Berangkat dari kelumpuhan karena pembajakan, akhirnya pada tahun 1983, raksasa ini mencoba melebarkan jangkauan usahanya. Dari yang awalnya hanya mencetak kaset, di era itu membentuk unit usaha penggandaan film dalam format pita magnetik. Meski hasilnya tidak terlalu signifikan, paling tidak tetap menjaga nyawa Lokananta tetap ada.

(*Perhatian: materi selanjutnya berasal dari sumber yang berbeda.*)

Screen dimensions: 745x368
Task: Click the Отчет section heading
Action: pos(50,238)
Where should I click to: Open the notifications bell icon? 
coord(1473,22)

Kelumpuhan raksasa ini semakin menjadi ketika Presiden Soeharto turun. Di era Soeharto, Lokananta berada di bawah naungan Departemen Penerangan bersama RRI dan TVRI. Era Reformasi dimulai, dan Departemen Penerangan dibubarkan. Pembubaran departemen yang mengontrol apa yang bisa dan yang tidak bisa dilihat masyarakat ini membuat Lokananta linglung dan kebingungan.

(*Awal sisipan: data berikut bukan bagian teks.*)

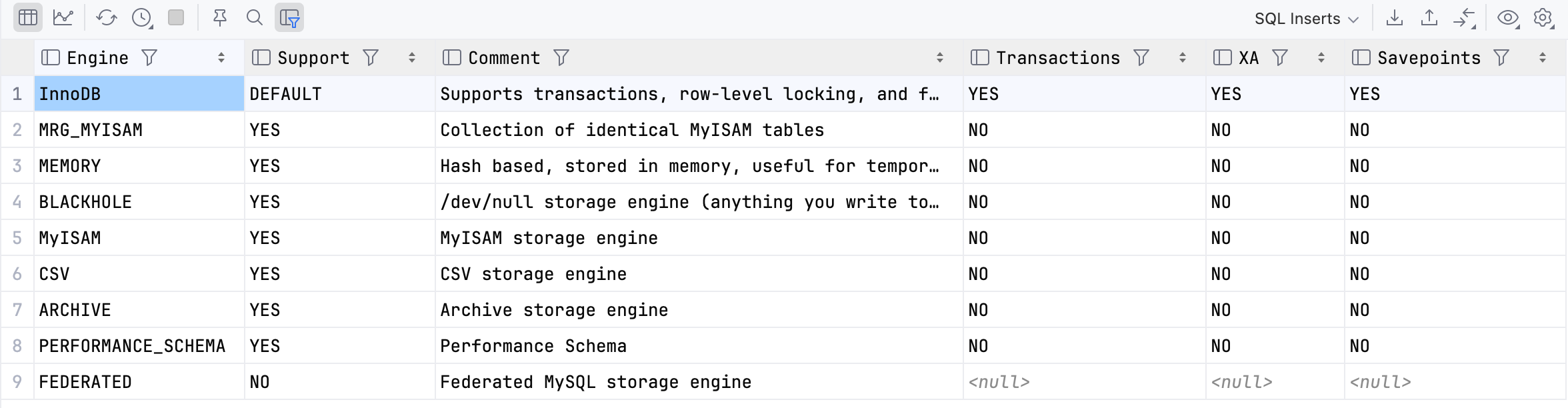Sort by the Support column arrows

(412, 58)
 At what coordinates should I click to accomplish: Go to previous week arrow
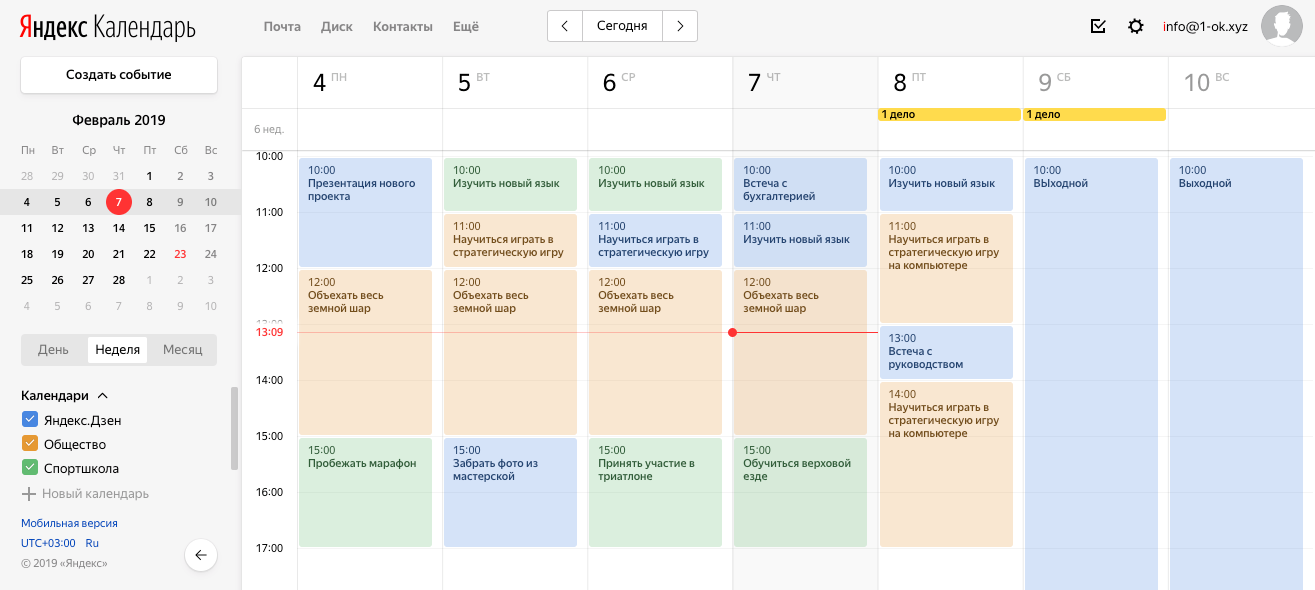pyautogui.click(x=565, y=26)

Akhirnya, selama tiga tahun, Lokananta mengalami kekosongan. Puncaknya, pada tahun 2001, studio rekaman pertama di Indonesia ini dinyatakan bangkrut. Dan, secara resmi, raksasa yang digdaya selama beberapa dekade ini akhirnya ambruk tak berdaya.

Nyawa yang Menyelamatkan “Nyawa” Lokananta

Paska ambruknya raksasa itu, banyak orang kemudian melupakannya. Bahkan, tak sedikit yang merasa asing dengan nama Lokananta. Namun, di kala raksasa ini ambruk, ada beberapa orang yang masih peduli dan mencoba menghidupkan kembali.

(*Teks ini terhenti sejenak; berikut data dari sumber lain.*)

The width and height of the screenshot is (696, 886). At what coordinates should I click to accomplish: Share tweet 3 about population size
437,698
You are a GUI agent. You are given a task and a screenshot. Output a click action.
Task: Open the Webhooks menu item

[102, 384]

Kisah beberapa pegawai Lokananta yang tetap memiliki asa dituliskan dalam buku ini. Bimo Prasetyo Jati, Titik Sugiyanti, Bemby Ananto, dan Agus Budi Riyanto. Mereka adalah nyawa-nyawa yang masih percaya bahwa Lokananta tetap ada dan akan kembali berjaya.

Titik Sugiyanti misalnya, seorang pegawai di Lokananta sejak 1994 yang berupaya memberi nafas lebih panjang “raksasa” yang linglung. Selama dua dekade berkeja di Lokananta, Titik sudah merasakan berbagai macam pekerjaan. Mulai dari administrasi, khumasan, sampai pengarsipan pernah di rasakan Titik. (Hal. 26) Ia menganggap raksasa ini sebagai anaknya. Bahkan ketika masa-masa sulit, perempuan ini tidak pernah sekalipun meninggalkan Lokananta.

Selain pegawai, beberapa band dan komunitas juga ikut terjun langsung untuk menyelamatkan studio rekaman pertama di Indonesia ini. Mari kita mulai dari tahun 2010. Sebuah komunitas bernama Gerakan Malang Bernyanyi (GMB) berkunjung ke Lokananta. Mereka merasa prihatin karena menemukan ribuan piringan hitam dalam kondisi yang tak terurus. Ribuan aset itu hanya tergeletak di sebuah ruangan tanpa memiliki sampul dan alat pengontrol suhu udara. (Hal. 151)

Dengan rasa iba dan sedih, akhirnya komunitas itu tercetus ide untuk melaksanakan program G-2000. Program itu semacam aksi sosial untuk menyediakan sampul piringan hitam untuk Lokananta. Hanya dengan berdonasi Rp2000,- setiap orang bisa ikut andil menyelamatkan arsip-arsip piringan hitam.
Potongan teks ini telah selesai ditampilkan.